There are several ways for interpreting bytes. And the hex editor will provide an useful tool for each of them. Just click on "Tools > Value editor" and you'll get a tiny windows with some options: image. A byte it's only a byte (a meaningless serie of 0 and 1) until you or H&D2 choose to interpret it in a particular way. The simplest way it's to consider it an integer number from 0 to 255. Tiny Hexer call this type "+ BYTE (8 bits)". Here you can see that "EB" is 235, if interpreted as a unsigned byte. Just changing type from "+ BYTE (8 bits)" to "± BYTE (8 bits)" leads to a different interpretation: "EB" now means -21.
Another simple way for interpreting is using ASCII code, which assign to every number a letter. In fact, printable letters are few than 256, so only some numbers are visualized as common letters, whilst the other ones are visualized as strange symbols or anonymous points. You can notice, changing the value type to "CHAR (8 bits)", that the tool shows the very same value as the columns on the right: image. You can also notice quite long sequences of ASCII readable bytes, which form meaningful words. These sequences are called strings, and in this case we can read the filename of a texture: "X_FLGALL.TGA".
Things are rarely that simple. Most frequent values use a combination of several bytes, and the order in which these bytes must be read changes. There are basically two ways: "Big Endian" and "Little Endian". H&D2 uses always "Little Endiand", so be sure not to check the "Big endian" option in the value editor.
Non-integer values in H&D2 are rapresented by floats (floating point values), and use 4 bytes at a time. In this image you can see what happens by changing the type to "SINGLE Float (IEEE, 32 bits)": 4 bytes are highlighted in yellow, indicating that they are all used to determine the current value (˜0.0449). Notice that checking the "Big endian" option, the value changes a lot (˜0 because of E^-20): image. Notice also that the file won't tell you where a certain float value starts or ends. In this image, I shifted the interpretation of bytes by two positions: I have a new value (˜-1.91 E^26) which is composed by 2 bytes that previously represented ˜0.0449 and 2 new bytes.

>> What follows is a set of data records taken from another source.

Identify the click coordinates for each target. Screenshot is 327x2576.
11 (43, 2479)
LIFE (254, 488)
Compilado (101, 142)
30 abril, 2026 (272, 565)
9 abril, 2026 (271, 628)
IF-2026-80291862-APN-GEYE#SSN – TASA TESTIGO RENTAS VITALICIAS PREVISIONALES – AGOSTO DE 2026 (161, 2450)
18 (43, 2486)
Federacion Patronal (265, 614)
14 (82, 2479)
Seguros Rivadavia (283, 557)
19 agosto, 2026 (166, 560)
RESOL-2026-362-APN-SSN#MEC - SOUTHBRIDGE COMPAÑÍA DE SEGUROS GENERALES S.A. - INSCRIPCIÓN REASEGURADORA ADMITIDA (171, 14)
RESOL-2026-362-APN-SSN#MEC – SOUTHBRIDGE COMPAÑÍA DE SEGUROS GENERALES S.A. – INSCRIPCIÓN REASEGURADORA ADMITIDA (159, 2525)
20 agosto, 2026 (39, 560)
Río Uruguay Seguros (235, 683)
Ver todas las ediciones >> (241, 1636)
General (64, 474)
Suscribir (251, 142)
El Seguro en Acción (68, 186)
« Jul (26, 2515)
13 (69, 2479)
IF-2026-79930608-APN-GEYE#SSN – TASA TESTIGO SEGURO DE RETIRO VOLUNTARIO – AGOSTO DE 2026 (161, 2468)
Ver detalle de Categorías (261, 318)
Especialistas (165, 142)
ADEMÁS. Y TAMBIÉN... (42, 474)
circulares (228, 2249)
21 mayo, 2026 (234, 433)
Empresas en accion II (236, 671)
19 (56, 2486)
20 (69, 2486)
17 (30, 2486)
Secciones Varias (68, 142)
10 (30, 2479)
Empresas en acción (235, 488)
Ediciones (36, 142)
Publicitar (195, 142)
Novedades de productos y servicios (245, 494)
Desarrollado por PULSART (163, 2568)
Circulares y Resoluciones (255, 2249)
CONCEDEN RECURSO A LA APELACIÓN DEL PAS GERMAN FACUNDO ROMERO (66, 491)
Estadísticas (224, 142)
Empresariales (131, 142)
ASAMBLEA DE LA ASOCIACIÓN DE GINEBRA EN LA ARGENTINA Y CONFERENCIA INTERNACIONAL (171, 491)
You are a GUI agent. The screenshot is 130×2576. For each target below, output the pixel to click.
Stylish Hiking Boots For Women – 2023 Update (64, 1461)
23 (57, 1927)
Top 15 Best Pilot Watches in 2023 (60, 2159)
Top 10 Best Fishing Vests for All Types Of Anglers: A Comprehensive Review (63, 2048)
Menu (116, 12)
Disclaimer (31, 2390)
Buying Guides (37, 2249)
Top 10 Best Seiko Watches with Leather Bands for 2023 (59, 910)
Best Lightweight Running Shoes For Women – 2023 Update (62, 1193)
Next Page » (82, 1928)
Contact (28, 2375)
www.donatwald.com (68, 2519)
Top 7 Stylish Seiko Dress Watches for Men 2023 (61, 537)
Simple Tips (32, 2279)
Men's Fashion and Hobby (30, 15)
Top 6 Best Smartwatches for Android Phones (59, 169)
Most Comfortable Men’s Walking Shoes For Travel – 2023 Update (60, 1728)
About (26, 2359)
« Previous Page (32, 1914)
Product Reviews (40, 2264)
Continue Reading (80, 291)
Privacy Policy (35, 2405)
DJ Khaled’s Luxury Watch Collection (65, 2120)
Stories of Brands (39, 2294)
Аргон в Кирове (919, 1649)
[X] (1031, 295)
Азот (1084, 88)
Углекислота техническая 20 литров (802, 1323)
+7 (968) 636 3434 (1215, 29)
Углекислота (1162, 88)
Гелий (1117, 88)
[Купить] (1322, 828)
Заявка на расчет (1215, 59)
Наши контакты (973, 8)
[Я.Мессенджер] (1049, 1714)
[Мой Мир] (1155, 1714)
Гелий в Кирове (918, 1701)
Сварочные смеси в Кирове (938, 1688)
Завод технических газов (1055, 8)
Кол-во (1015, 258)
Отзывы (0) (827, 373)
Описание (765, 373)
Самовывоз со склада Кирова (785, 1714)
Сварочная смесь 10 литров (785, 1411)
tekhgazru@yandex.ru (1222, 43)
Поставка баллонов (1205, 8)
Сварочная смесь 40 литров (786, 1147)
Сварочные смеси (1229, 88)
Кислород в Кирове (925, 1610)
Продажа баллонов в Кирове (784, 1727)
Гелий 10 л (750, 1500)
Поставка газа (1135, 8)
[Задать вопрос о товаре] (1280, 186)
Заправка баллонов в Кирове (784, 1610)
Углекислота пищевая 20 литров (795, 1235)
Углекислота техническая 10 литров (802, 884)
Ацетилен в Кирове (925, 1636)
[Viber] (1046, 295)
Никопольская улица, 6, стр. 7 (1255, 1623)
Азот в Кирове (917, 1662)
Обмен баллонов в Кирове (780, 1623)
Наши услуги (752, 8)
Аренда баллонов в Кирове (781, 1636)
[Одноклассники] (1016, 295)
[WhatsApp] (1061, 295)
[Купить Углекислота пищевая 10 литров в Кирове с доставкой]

Understanding which bytes are integer, which are float, where floats start, etc. can be tricky. Usually, for floats, you have to search for series of 4-bytes that are between -10.0 and +10.0 and then you can assume that they are a serie of float values. In the previous example (˜0.0449) I'll have 0.0, ˜0.0449, ˜0.0449, ˜0.0449, which it's surely better than 6.77 E^-21, 1.00 E^-20, 1.00 E^-20, 5.62 E^-39 (shifting right by 1 position).
But there could be more doubtful situation. For example, 6.77 E^-21 could be a bad rounded zero**. Or look at this case: image. It's a serie of 1.0 little-endian (..€?) or a serie of 0.5 big-endian (?..€)? Both values seems ok: 0.5 has some infinitesimal values, but when it's about float numbers, clean numbers are rare**. And there are some 00 bytes both before and after these 4-bytes blocks, so boundaries cannot be used to determine which interpretation is the right one. I now know that 1.0 is the right one, because H&D2 uses little-endian format, but this very case made me frowning at the beginning of my experience.
Float numbers was a very good example to introduce N-byte number rapresentation, but they're not the only ones used. Another tipical value contained in H&D2 files is the short int. It's an integer value composed by 2 bytes, and can hold 65536 different values: 2^(8+8). Again, short int can be unsigned or signed (in this case, values range from -32768 to + 32767). Again, short int can be written little-endian or big-endian (H&D2 uses little endian). Again, I can't know if a short int begins at a certain byte or the next one.
Tiny Hexer calls there values "+ WORD (16 bits)" and "± WORD (16 bits)" and here there is an example: image. Notice that I voluntarily chose the same bytes previously used in the float example: remember, they are just 0 and 1 and it's up to you (or H&D2) how to interpret them!

* this is only a small portion of a file.
** 0.5000076 is as good as 0.5, because the PC makes some inner conversions, that alter a bit the values inserted by a human user.